Meeting To Decision Ratio

You left every meeting with more questions, fewer answers, and a follow-up on the calendar.

An enterprise that destroys its capital while seeking gain is the death of initiative. Valluvar identifies the paradox: activity that consumes more than it produces. Fourteen meetings. Zero decisions. Last month. Your calendar was full. Your output wasn’t. Each meeting felt productive because it contained discussion. Discussion felt like progress because it consumed energy. Energy consumption felt like work because it was exhausting. But exhaustion isn’t output. And activity isn’t progress. You left every meeting with more questions, fewer answers, and a follow-up on the calendar.
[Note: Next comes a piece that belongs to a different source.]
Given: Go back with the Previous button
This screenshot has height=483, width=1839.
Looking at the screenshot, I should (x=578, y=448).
SoftBank’s Vision Fund invested $18.5 billion in WeWork. When WeWork’s valuation collapsed from $47 billion to $9 billion in six weeks, Masayoshi Son doubled down. He committed another $5 billion in rescue financing. I traced the sunk cost logic through earnings call transcripts. ‘We believe in the long-term potential.’ ‘The thesis is unchanged.’ The thesis was always unchanged. By the time WeWork filed for bankruptcy in 2023, SoftBank had written off $14 billion. The loyalty wasn’t to WeWork. It was to the $18.5 billion already spent. Sunk cost doesn’t feel like a fallacy when it’s your money.
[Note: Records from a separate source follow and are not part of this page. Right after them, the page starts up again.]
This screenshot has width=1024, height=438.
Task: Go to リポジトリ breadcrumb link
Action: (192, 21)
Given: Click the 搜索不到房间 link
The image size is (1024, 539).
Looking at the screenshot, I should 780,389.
A high meeting-to-decision ratio is friction consuming the machine. In engineering, mechanical advantage measures how much useful work a machine produces relative to the effort applied. Friction is the enemy: it converts applied energy into waste heat without producing any useful output. Organisations with high meeting-to-decision ratios are high-friction machines: enormous energy goes in, minimal output comes out. The energy isn’t wasted visibly. It’s converted into discussions, alignments, updates, and check-ins that feel like work but produce no decisions. The machine is running. The gears are turning. Nothing is being built.
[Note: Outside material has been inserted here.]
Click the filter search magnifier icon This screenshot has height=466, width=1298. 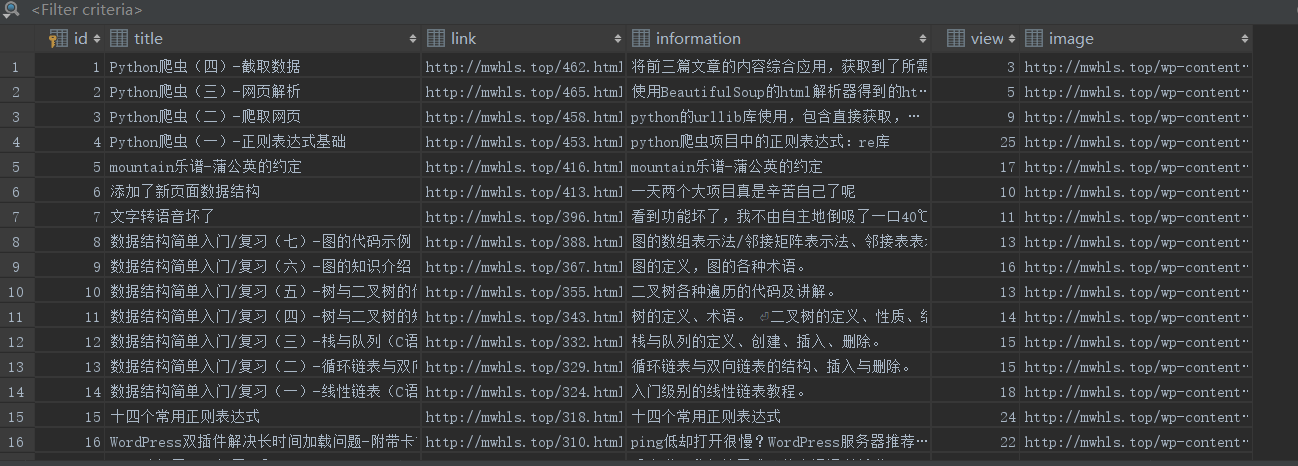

For every meeting this week, track one metric: did this meeting produce a decision? Not a discussion. Not an action item. A decision. At the end of the week, divide total meetings by total decisions. If the ratio is above 5:1, your machine is mostly friction.

That spinning wheel has a name. Meeting-to-Decision Ratio. And once you see it, you can’t unsee it.

Untie The Knot

Uproot

Meetings multiplied because decisions couldn’t be made informally. Every question was escalated to a meeting. Every meeting that didn’t decide spawned a follow-up. The ratio climbed because the decision-making muscle atrophied.

Navigate

Every meeting has a stated decision to be made. Meetings that exist for updates are replaced by asynchronous communication. The ratio targets 3:1 or lower.

Tool

DMG / Decision Velocity: the metric that measures the ratio of meetings to decisions produced. When velocity is tracked, meetings must justify their existence through outcomes.

Implement

Track one metric this week: did each meeting produce a decision? At the end, divide total meetings by total decisions. If above 5:1, your machine is mostly friction.

Emerge

When meetings serve decisions, calendars open, deep work returns, and the team rediscovers that most issues can be resolved in a conversation, not a conference room.